Jack Burke rollt nach 6:25 Stunden mit einem Lächeln in Lienz ein – fast 20 Minuten vor allen anderen.
SuperGiroDolomiti
Eine Top-Besetzung bot auch die Extremvariante SuperGiroDolomiti. Nach dem Start in Lienz ging es von Kärnten nach Italien über den Gailbergsattel und zwei Mal über den Plöckenpass. Als ultimative Herausforderung wartete der Giro-erprobte Monte Zoncolan. Wieder in Osttirol angekommen, folgte im Lesachtal noch der Kartitscher Sattel, ehe das Ziel in Lienz wartete. Die absoluten Favoriten dominierten das Rennen bis zum Plöckenpass: Die Weltmeister Alban Lakata und Daniel Federspiel, der zweifache Ötztaler Radmarathonsieger Jack Burke, die ehemaligen SuperGiroDolomiti-Sieger Toni Täthi und Philip Handl sowie Mountainbike-Ass David Schöggl bildeten die Spitzengruppe.
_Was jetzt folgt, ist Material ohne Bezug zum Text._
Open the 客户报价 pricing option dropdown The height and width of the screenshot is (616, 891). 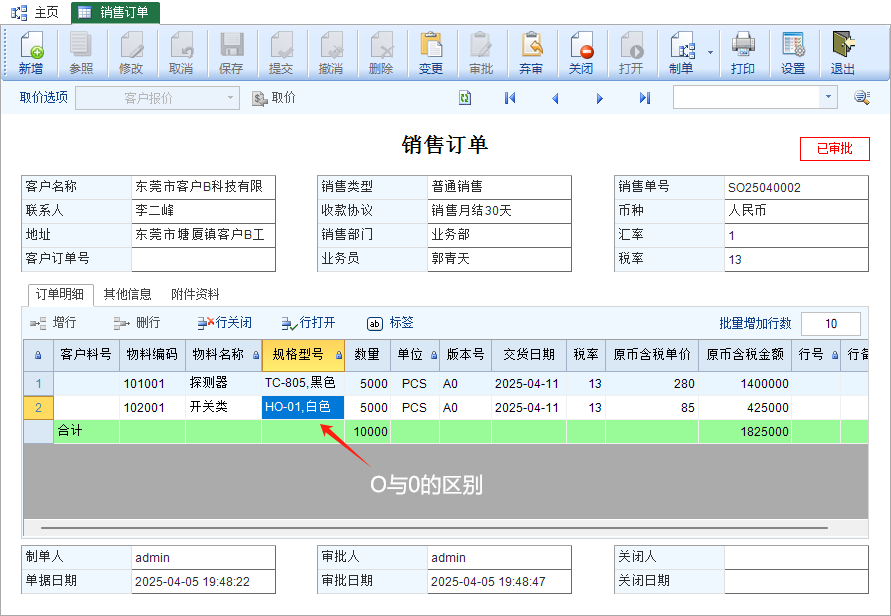coord(231,98)
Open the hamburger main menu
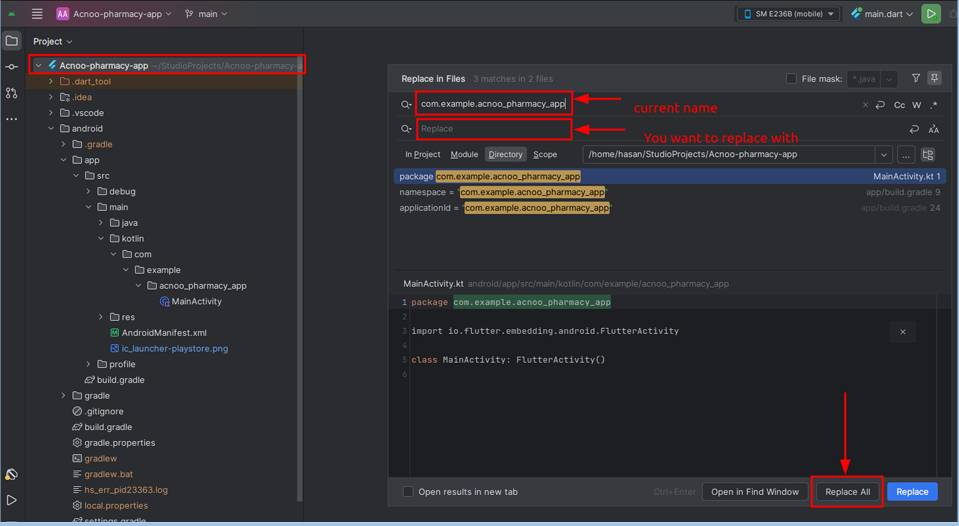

Bei der Abfahrt vom Plöckenpass mussten Lakata und Federspiel wegen einer Pinkelpause vom Rad, wodurch sie wertvolle Zeit verloren. Beim Anstieg zum Monte Zoncolan, mit über 1.000 Höhenmetern und 14 Prozent Steigung einem der Radberge Europas, setzte Burke zum Angriff an und hatte am Gipfel bereits über sechs Minuten Vorsprung auf MTB-Europameister Handl. Dahinter folgten Lakata und Federspiel mit einer weiteren Minute Rückstand. Der Kanadier fuhr ein einsames Rennen und baute seinen Vorsprung kontinuierlich aus. Im Ziel in Lienz hatte er fast 20 Minuten Vorsprung auf den Osttiroler Alban Lakata, der unmittelbar vor Daniel Federspiel Zweiter wurde. Mit einer Zeit von 6:25 Stunden stellte Burke einen neuen Streckenrekord auf. Die bisherige Bestmarke hielt der Finne Toni Täthi, der 2003 insgesamt 6:36 Stunden brauchte. „Das war eines der herausforderndsten Rennen in meiner Karriere. Der Monte Zoncolan war so hart und danach ging es noch über 100 Kilometer ins Ziel. SuperGiroDolomiti ist sicher einer der härtesten Radmarathons Europas. Ich bin überglücklich, dass ich bei meiner Premiere gleich gewinnen konnte“, jubele Burke. Weltmeister Alban Lakata meinte zu seinem zweiten Platz: „Meine Akkus waren nach dem harten Gravel-Rennen letztes Wochenende in den USA noch nicht ganz voll. Ich habe mit Daniel Federspiel aber toll zusammengearbeitet.“ Eliminator-Weltmeister Federspiel schaffte es bei seiner SuperGiroDolomiti-Premiere gleich aufs Podest: „Die Pinkelpause legten wir aus taktischen Gründen ein. Wir wollten, dass Jack Philip Handl nachfährt, der zu der Zeit in Führung lag. Aber das ging nicht auf. Insgesamt war er heute eine Nummer zu groß und unschlagbar.“
Im Bild Ils van der Moeren (BEL), Siegerin bei den Frauen im SuperGiroDolomiti
Bei den Damen drückten von Beginn an zwei Fahrerinnen dem Rennen ihren Stempel auf: die Österreicherin Nora Saxenhuber, die am Monte Zoncolan bereits drei Minuten vor der belgischen Spitzenfahrerin Ils van der Moeren lag, dahinter folgte die Deutsche Annika Artinger. Mitfavoritin Bianca Sommavilla lag zunächst auf Podiumskurs. Ihr ging am Plöckenpass leider die Batterie des Schalthebels aus und sie musste aufhören. Am Ende hatte die Belgierin Moeren, Siegerin von 2023, die größten Kraftreserven: „Es ist so ein fantastisches Rennen. Die Landschaft und die traumhaften Berge sind für belgische Radfahrer ein Traum. Ich bin sehr stolz auf meinen zweiten Sieg!“ Einen Traum erlebte auch Olympiasieger Benjamin Karl, der zeitgleich mit Moeren nach einer starken Zeit von 7:43 Stunden als 35. ins Ziel kam. „Es war brutal hart, vor allem mit meinen 91 Kilogramm am Monte Zoncolan. Im Lesachtal war ich komplett am Ende, aber ich habe es bis Lienz geschafft“, stöhnte der Snowboard-Crack, der heuer noch einige Radrennen am Programm hat.